> [Fragmento del texto]:
* * * * *

Dormir bien no solo ayuda a enfrentar el cansancio del día siguiente. La Organización Mundial de la Salud (OMS) plantea que el descanso forma parte del bienestar general y recomienda mantener horarios regulares para dormir y despertar, además de reducir el uso de aparatos electrónicos antes de acostarse.
Entre las recomendaciones más repetidas por organismos de salud están mantener una rutina estable, procurar que el lugar de descanso sea tranquilo, oscuro y cómodo, y evitar comidas abundantes, alcohol o cafeína antes de dormir. La OMS también sugiere limitar el uso de pantallas en la noche, ya que pueden interferir con el descanso.
En Chile, documentos del Ministerio de Salud también apuntan a la llamada “higiene del sueño” como una medida importante para prevenir problemas de descanso, incluyendo la reducción del ruido ambiental y la generación de condiciones adecuadas para dormir.
Más que una recomendación aislada, dormir bien es parte de hábitos básicos de autocuidado. Por eso, cuando el mal descanso se vuelve frecuente, especialistas recomiendan observar la rutina diaria y consultar con profesionales de salud si el problema persiste en el tiempo. Esto es especialmente importante cuando aparecen dificultades para concentrarse, irritabilidad o fatiga constante. Esa relación entre descanso y bienestar general también es parte del enfoque de autocuidado promovido por la OMS.

* * * * *

> [Tarea]:
Responde estas preguntas con base en el texto sobre el sueño:
1. ¿Qué dos cosas recomienda la OMS en el primer párrafo?
2. ¿Cómo llaman los documentos del Ministerio de Salud de Chile a la medida importante para prevenir problemas de descanso?
3. ¿Qué síntomas hacen especialmente importante revisar la rutina y consultar con profesionales de salud?
Los datos no tienen relación con el texto sobre el sueño.

* * * * *

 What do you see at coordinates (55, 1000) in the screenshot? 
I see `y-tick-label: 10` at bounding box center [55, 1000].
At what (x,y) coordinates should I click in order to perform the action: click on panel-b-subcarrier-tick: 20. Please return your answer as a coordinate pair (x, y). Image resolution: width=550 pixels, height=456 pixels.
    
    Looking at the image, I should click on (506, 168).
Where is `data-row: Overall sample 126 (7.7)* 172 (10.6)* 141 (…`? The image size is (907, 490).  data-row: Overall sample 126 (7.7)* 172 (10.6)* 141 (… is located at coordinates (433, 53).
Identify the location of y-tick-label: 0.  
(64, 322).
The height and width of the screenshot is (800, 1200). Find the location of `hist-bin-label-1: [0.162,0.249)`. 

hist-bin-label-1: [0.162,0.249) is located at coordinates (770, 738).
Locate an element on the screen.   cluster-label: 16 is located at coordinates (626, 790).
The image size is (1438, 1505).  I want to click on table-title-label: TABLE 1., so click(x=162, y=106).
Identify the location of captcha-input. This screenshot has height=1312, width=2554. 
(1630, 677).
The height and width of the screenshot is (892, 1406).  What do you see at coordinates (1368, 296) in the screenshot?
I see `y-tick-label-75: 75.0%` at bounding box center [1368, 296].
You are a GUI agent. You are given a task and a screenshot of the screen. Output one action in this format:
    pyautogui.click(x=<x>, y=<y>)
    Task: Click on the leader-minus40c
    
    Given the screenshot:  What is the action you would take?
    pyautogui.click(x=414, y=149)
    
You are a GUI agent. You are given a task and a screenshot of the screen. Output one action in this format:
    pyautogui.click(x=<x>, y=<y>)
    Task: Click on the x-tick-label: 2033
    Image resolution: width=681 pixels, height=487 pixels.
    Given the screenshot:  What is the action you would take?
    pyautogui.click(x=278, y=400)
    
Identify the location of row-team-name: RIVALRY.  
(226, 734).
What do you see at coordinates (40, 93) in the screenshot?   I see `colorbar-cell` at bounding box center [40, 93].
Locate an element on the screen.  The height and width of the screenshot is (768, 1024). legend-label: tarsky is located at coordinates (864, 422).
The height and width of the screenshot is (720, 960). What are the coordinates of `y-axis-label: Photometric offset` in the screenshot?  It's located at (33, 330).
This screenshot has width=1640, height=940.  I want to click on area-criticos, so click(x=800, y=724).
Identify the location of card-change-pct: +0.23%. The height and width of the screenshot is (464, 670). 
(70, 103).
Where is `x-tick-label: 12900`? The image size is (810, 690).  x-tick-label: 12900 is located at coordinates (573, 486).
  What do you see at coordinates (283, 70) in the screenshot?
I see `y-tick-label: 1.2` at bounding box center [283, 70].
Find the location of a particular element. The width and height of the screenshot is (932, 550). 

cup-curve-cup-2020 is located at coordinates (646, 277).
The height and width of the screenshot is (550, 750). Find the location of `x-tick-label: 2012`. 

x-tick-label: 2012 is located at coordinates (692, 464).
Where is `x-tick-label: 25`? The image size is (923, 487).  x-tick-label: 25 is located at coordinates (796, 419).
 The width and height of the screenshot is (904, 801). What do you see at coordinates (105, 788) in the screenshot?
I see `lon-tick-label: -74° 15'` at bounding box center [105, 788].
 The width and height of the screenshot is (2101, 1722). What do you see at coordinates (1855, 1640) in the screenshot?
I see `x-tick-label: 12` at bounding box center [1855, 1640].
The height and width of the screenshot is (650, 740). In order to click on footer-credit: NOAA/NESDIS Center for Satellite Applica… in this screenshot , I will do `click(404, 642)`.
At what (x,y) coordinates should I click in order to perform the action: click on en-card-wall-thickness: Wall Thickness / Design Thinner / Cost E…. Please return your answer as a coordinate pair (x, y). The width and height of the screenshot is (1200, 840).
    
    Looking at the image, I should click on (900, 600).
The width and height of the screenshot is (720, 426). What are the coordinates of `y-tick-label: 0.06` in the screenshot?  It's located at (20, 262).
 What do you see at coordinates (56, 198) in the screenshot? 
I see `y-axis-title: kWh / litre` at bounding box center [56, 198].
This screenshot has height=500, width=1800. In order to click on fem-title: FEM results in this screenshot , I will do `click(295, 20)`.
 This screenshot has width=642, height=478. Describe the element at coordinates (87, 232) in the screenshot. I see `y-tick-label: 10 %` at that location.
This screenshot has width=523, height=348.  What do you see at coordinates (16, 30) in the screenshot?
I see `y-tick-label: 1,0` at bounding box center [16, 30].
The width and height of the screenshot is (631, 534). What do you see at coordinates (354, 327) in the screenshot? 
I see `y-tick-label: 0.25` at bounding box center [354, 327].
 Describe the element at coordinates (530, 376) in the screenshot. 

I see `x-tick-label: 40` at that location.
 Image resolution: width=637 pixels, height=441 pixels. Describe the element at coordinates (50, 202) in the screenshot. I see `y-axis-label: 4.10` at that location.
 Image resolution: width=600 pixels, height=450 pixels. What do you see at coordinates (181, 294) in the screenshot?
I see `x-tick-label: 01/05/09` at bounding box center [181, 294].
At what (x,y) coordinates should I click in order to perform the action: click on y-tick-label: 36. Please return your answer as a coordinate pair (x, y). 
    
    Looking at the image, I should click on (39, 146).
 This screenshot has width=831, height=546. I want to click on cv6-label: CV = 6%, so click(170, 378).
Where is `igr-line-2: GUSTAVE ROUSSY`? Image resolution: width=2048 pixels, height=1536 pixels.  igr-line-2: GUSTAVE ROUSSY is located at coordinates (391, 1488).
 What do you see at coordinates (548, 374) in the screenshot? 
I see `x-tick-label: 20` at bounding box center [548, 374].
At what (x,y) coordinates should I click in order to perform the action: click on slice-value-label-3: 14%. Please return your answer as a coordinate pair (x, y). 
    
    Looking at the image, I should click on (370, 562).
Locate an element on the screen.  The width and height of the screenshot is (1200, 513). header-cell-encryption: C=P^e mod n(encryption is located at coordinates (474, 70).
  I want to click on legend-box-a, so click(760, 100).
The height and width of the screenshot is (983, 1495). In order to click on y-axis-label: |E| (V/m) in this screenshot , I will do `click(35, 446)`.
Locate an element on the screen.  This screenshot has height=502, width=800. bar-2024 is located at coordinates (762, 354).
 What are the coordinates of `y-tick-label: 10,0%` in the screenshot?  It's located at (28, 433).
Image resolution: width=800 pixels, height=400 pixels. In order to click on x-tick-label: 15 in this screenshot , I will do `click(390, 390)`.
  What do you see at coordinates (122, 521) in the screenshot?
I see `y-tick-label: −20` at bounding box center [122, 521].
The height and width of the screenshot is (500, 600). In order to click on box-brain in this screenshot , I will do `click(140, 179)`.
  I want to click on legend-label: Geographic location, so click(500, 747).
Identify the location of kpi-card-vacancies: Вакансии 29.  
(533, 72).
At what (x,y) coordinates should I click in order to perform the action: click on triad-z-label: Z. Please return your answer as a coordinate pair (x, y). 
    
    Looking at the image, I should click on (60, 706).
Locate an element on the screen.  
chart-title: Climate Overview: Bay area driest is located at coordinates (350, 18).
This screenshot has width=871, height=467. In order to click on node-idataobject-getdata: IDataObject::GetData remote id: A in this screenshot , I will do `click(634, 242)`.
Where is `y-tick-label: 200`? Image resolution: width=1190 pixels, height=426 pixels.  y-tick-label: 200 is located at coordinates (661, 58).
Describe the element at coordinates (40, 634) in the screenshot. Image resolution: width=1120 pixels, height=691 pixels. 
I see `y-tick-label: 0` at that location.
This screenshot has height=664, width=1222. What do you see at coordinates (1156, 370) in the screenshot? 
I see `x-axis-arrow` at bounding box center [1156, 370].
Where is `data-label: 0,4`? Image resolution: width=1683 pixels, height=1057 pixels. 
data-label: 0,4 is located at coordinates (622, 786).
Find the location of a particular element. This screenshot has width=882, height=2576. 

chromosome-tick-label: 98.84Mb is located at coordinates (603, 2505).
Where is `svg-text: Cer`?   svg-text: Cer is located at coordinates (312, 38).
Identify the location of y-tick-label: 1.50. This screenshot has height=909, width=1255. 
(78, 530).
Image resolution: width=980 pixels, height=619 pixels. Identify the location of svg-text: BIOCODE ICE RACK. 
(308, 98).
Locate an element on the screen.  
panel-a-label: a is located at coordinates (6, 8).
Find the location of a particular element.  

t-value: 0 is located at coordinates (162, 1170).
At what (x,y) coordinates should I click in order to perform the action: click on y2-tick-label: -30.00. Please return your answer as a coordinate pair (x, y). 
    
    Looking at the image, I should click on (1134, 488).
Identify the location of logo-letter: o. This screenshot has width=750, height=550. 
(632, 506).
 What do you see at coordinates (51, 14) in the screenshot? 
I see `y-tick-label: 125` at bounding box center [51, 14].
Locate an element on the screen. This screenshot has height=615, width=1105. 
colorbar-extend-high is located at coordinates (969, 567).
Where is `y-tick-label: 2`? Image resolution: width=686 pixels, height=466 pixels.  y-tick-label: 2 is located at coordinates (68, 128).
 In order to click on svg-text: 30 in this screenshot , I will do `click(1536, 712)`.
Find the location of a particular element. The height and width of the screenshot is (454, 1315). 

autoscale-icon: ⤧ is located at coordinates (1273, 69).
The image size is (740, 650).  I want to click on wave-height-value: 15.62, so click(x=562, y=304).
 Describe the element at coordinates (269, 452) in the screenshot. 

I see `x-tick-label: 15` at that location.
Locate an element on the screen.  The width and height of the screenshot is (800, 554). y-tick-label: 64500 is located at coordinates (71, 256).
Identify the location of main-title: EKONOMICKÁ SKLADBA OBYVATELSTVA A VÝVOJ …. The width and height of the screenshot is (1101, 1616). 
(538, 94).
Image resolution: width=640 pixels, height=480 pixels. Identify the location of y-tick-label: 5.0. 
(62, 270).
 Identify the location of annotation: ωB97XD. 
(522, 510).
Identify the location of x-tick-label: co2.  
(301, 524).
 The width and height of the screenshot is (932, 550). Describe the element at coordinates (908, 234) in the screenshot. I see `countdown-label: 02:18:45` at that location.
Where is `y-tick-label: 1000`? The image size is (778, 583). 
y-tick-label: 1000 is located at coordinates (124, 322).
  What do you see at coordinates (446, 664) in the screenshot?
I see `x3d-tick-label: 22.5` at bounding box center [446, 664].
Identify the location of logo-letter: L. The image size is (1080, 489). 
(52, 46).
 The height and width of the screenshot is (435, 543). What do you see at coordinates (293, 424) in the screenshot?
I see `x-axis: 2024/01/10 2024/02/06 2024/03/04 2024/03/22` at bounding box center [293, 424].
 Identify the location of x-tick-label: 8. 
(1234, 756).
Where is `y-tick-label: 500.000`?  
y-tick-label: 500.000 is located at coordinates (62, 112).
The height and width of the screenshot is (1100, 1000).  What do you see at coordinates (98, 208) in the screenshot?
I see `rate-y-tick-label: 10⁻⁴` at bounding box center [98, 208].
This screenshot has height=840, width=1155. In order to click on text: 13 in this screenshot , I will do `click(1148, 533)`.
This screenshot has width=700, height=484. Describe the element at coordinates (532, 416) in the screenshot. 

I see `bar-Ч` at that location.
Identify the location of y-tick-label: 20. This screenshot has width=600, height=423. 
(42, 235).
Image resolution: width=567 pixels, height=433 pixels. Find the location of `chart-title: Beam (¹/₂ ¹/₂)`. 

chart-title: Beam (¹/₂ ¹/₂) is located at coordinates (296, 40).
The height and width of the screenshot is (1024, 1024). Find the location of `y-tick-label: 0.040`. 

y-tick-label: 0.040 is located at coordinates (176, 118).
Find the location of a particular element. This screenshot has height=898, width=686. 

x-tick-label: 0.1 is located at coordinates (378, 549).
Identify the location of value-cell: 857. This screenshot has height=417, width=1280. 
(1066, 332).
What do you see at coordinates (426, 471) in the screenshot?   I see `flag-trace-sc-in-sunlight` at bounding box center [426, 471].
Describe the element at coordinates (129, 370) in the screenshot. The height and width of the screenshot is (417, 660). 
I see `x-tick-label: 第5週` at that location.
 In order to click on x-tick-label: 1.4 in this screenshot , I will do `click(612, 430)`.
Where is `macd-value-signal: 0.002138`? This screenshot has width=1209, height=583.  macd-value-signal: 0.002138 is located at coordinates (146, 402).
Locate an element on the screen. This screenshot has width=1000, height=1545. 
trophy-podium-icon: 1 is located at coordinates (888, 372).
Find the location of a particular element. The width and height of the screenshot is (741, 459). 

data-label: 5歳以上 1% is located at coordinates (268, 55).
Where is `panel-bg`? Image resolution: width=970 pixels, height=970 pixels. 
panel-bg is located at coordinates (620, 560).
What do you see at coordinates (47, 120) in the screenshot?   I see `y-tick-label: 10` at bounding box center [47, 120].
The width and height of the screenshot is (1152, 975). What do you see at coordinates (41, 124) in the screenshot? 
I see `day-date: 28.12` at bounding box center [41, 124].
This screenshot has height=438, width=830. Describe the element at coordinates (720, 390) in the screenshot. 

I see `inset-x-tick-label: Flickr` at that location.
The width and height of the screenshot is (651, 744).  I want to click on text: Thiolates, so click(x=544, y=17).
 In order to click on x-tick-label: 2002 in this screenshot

* * * * *

> [Tarea resuelta]:
1. Mantener horarios regulares para dormir y despertar, y reducir el uso de aparatos electrónicos antes de acostarse.
2. La llaman "higiene del sueño".
3. Dificultades para concentrarse, irritabilidad o fatiga constante.